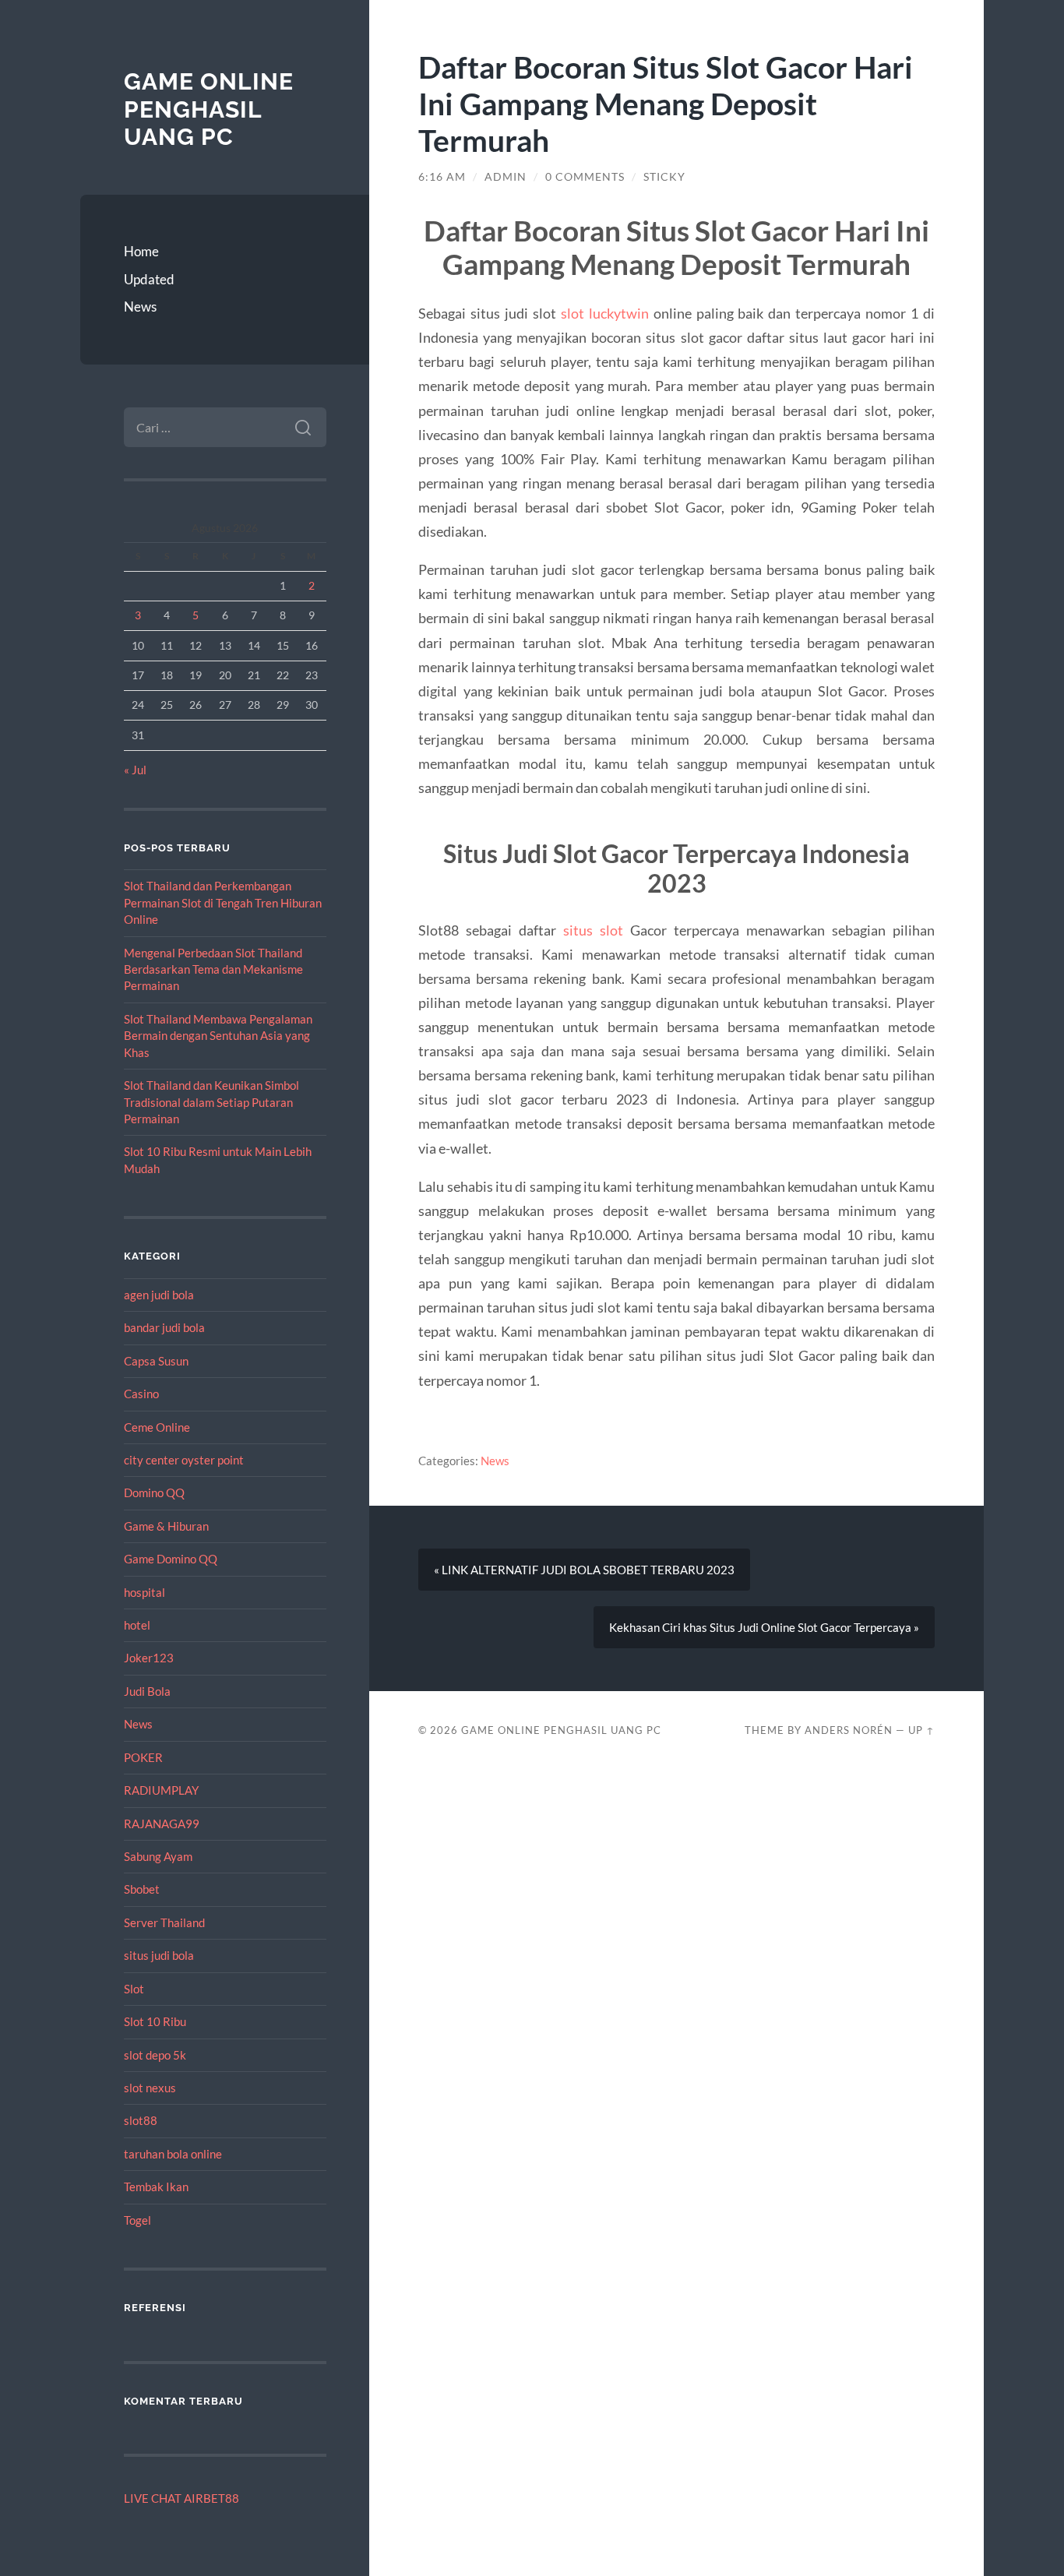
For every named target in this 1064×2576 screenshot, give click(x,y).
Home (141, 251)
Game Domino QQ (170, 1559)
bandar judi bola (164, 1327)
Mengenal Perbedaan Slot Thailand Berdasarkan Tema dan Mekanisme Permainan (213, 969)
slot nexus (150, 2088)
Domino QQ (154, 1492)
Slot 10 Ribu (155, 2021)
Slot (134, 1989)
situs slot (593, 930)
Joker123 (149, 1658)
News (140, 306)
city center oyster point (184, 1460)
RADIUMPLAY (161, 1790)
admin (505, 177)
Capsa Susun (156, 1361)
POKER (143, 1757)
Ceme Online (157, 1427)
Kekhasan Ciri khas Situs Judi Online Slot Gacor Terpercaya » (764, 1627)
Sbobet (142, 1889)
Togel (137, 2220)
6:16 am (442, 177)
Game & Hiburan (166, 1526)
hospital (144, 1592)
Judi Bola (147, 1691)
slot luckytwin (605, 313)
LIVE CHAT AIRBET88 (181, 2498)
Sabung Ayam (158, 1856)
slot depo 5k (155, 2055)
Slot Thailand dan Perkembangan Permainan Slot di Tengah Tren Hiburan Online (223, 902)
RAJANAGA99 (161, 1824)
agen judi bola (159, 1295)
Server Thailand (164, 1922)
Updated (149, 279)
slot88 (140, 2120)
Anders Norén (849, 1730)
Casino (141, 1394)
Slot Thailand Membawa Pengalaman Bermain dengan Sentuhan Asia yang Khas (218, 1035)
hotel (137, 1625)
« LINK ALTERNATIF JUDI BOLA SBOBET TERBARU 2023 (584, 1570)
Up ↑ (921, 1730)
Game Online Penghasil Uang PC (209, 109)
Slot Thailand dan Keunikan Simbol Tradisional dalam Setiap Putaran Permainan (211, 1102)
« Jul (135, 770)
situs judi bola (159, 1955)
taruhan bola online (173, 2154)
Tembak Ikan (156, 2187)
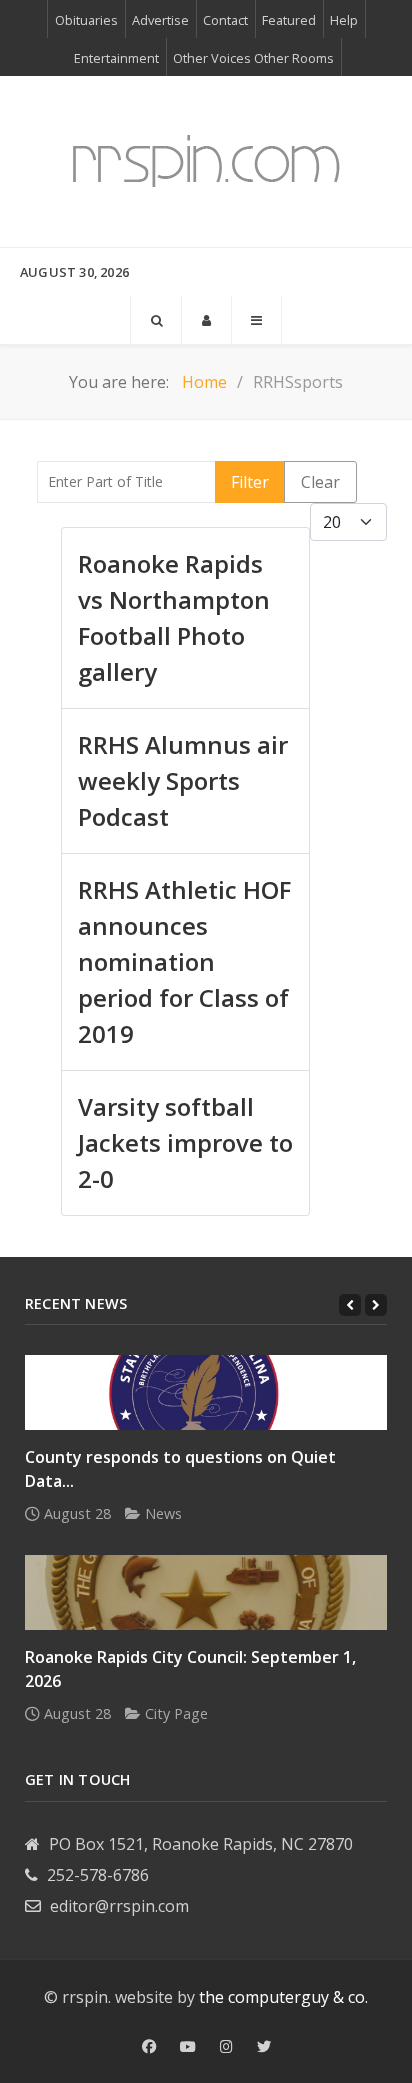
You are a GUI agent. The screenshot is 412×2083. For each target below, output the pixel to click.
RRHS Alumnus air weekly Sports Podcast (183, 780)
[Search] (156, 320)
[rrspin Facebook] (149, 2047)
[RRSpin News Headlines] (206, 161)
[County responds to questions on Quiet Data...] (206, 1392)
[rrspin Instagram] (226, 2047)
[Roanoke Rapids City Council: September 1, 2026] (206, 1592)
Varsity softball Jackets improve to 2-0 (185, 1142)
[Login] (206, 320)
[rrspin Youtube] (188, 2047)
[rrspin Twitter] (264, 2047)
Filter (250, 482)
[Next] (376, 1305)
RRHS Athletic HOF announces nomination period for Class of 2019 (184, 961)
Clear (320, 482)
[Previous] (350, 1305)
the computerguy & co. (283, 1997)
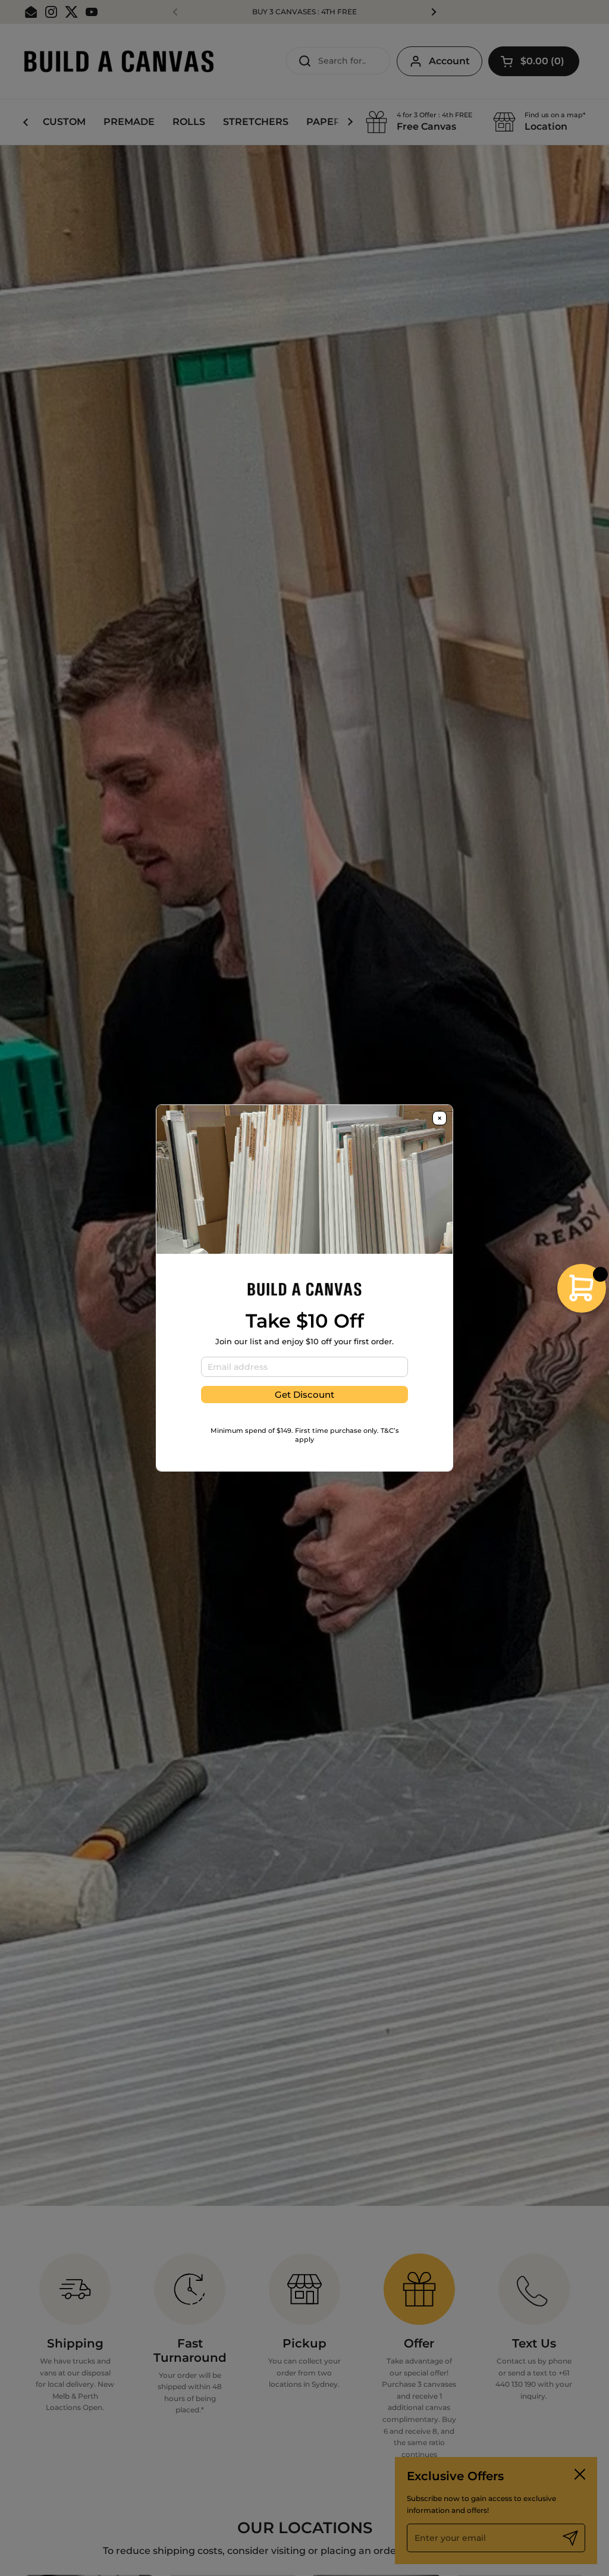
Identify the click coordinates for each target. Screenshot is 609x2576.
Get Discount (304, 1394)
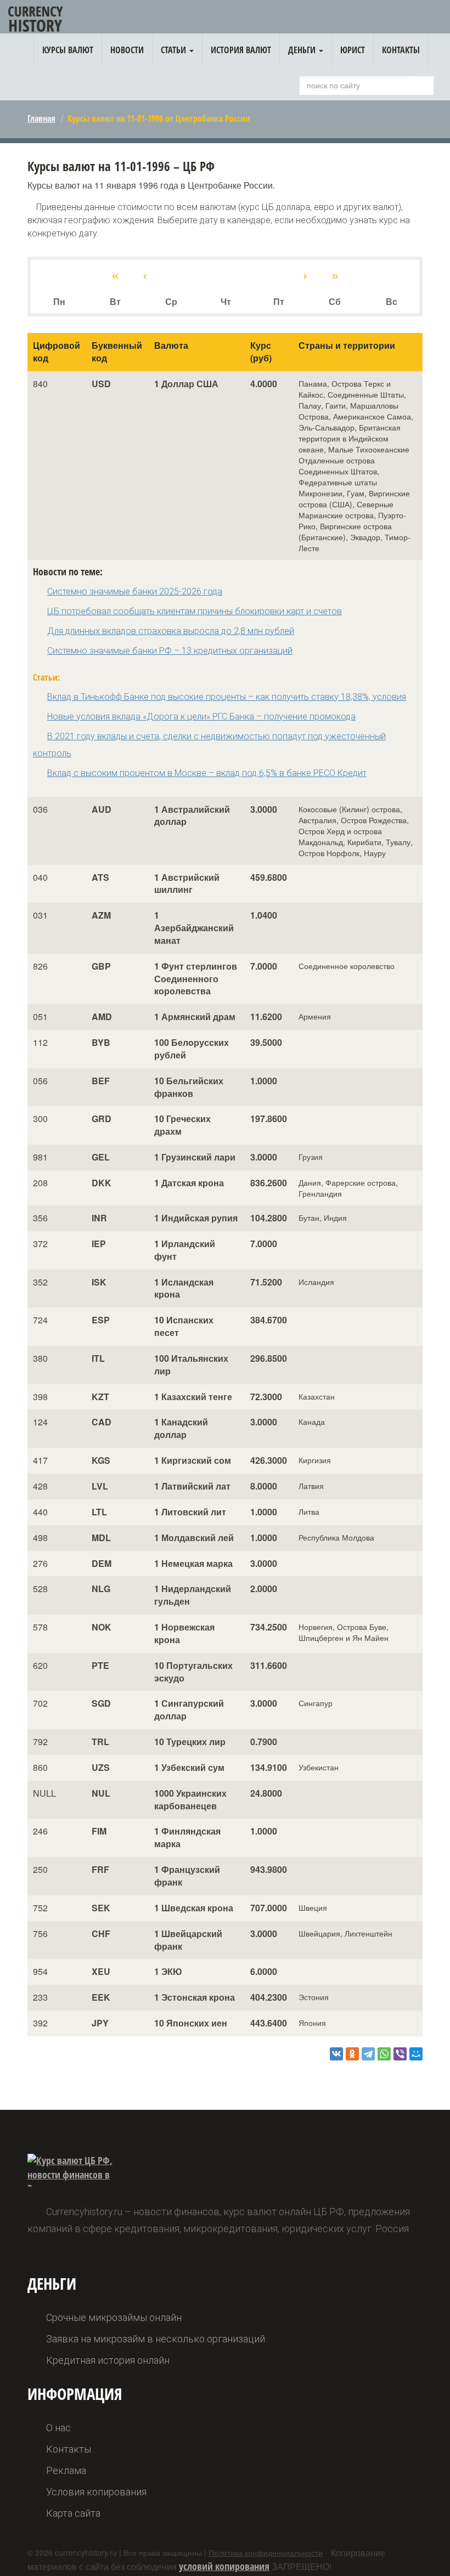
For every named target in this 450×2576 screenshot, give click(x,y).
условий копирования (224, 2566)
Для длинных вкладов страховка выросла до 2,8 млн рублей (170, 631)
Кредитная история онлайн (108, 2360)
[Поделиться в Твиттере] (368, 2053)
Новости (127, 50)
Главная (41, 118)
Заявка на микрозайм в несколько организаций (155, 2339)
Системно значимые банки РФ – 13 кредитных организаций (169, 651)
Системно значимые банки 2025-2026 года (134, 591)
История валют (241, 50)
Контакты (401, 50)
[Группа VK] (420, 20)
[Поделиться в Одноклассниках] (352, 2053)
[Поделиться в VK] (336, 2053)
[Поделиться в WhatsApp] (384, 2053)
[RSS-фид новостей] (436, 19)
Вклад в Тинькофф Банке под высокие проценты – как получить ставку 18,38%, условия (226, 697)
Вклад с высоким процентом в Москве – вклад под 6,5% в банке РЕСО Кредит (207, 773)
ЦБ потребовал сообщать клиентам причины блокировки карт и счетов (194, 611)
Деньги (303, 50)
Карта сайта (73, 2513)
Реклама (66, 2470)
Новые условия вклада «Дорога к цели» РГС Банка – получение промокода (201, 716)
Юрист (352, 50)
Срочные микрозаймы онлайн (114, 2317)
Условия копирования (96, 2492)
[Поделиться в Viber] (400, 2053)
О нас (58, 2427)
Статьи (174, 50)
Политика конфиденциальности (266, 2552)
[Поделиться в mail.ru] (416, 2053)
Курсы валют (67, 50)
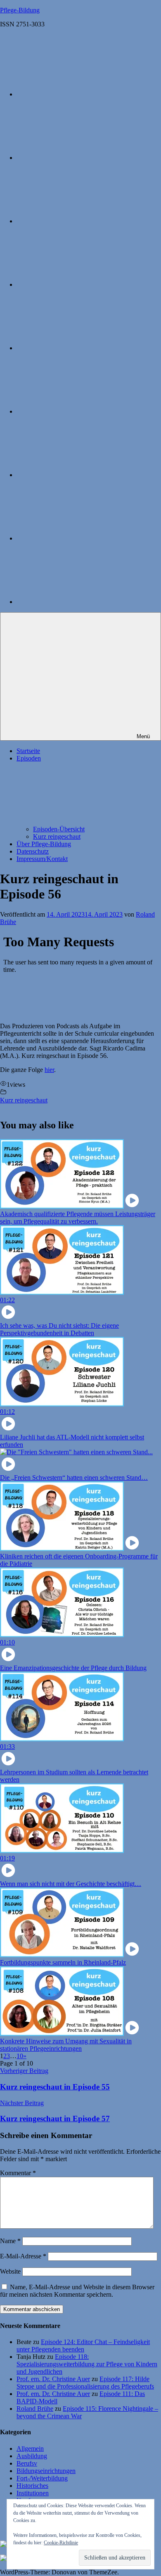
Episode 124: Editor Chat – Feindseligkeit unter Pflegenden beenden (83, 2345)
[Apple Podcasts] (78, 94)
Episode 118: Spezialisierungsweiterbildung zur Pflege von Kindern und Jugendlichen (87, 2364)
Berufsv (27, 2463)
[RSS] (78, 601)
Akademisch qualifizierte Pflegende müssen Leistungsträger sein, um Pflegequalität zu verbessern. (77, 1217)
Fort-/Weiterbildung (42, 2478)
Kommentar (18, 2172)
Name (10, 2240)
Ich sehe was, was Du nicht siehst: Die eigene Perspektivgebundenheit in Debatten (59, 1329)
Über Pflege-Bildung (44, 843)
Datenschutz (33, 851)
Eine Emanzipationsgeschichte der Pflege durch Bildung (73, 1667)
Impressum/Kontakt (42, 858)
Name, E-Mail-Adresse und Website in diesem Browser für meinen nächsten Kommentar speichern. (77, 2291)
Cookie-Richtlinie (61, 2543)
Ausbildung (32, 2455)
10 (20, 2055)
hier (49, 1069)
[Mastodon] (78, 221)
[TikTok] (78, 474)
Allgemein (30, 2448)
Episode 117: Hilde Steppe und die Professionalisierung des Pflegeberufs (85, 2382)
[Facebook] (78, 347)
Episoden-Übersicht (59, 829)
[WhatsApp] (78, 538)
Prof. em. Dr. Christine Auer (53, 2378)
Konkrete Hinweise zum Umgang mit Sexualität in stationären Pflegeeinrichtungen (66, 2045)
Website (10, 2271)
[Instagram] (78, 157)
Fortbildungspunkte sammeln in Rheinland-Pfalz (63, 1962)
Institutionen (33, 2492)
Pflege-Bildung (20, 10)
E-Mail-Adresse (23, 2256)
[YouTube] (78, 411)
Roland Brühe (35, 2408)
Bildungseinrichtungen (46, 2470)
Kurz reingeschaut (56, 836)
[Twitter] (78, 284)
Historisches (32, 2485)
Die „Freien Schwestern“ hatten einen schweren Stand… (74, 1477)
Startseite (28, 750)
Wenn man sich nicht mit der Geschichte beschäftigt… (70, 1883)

..........

WHAT YOU NEED TO DO
Once you find the line containing "[WhatsApp] (78, 538)", copy it and every line after it through the end of the records, exactly as they stand.

TASK ANSWER
[WhatsApp] (78, 538)
Prof. em. Dr. Christine Auer (53, 2378)
Konkrete Hinweise zum Umgang mit Sexualität in stationären Pflegeeinrichtungen (66, 2045)
Website (10, 2271)
[Instagram] (78, 157)
Fortbildungspunkte sammeln in Rheinland-Pfalz (63, 1962)
Institutionen (33, 2492)
Pflege-Bildung (20, 10)
E-Mail-Adresse (23, 2256)
[YouTube] (78, 411)
Roland Brühe (35, 2408)
Bildungseinrichtungen (46, 2470)
Kurz reingeschaut (56, 836)
[Twitter] (78, 284)
Historisches (32, 2485)
Die „Freien Schwestern“ hatten einen schweren Stand… (74, 1477)
Startseite (28, 750)
Wenn man sich nicht mit der Geschichte beschäftigt… (70, 1883)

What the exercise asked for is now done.